::: DATA SUPPLIED

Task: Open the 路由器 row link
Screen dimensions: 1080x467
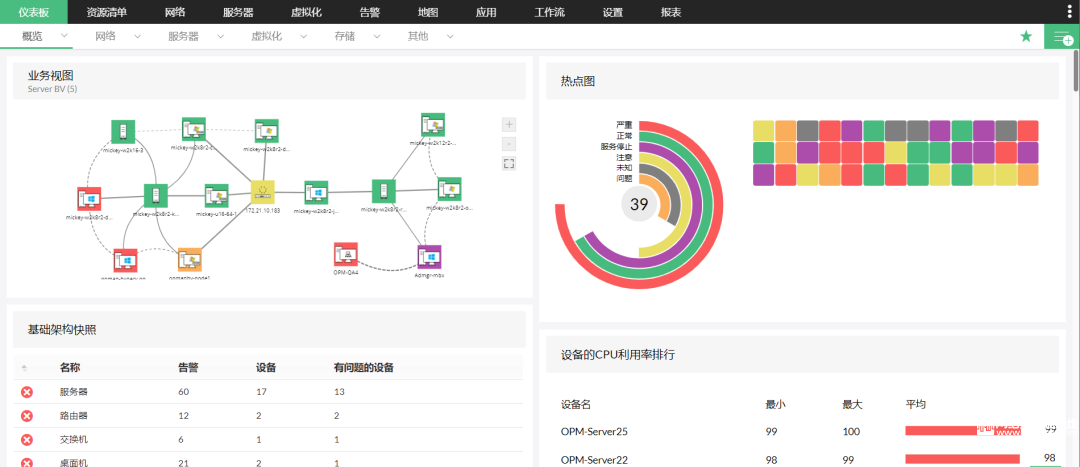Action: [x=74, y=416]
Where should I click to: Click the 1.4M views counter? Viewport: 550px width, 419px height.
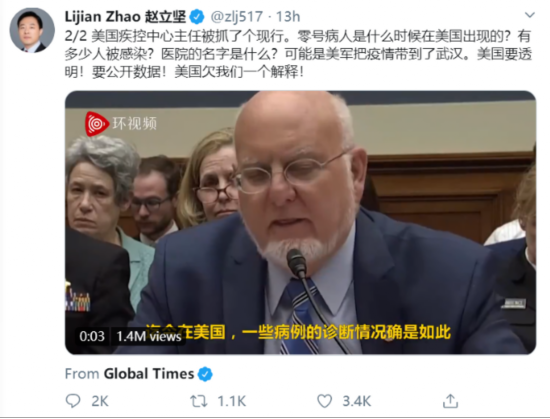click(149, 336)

::::::

REQUIRED WORK
Copy the records above word for word, leaving out the pictures.

RESULT BELOW
Task: Open the 路由器 row link
Screen dimensions: 1080x467
Action: [x=74, y=416]
Where should I click to: Click the 1.4M views counter? Viewport: 550px width, 419px height.
click(149, 336)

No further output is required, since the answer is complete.